• _AIM OF THE TASK_
Write each line of the listing below as a string in a JSON list, one string per line, and skip any blank lines. Leave the pictures out of your answer.

Word and item position data:
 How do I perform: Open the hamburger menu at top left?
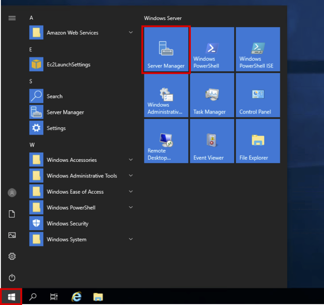click(x=12, y=18)
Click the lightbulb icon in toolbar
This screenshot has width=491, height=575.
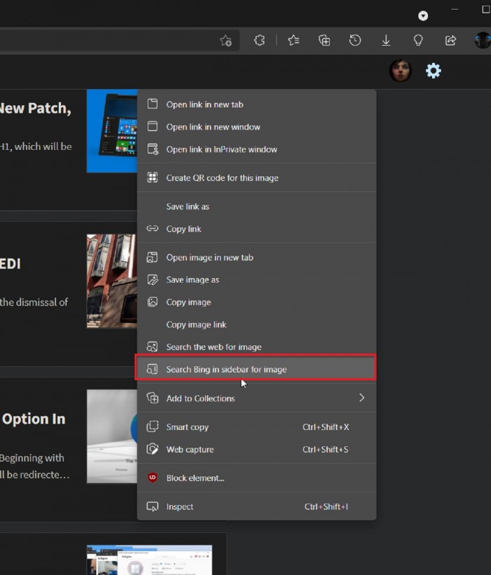click(418, 41)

• _RESULT OF THIS EXERCISE_
[
  " How do I perform: Open the hamburger menu at top left?",
  "click(x=12, y=18)",
  "Click the lightbulb icon in toolbar",
  "This screenshot has width=491, height=575.",
  "click(418, 41)"
]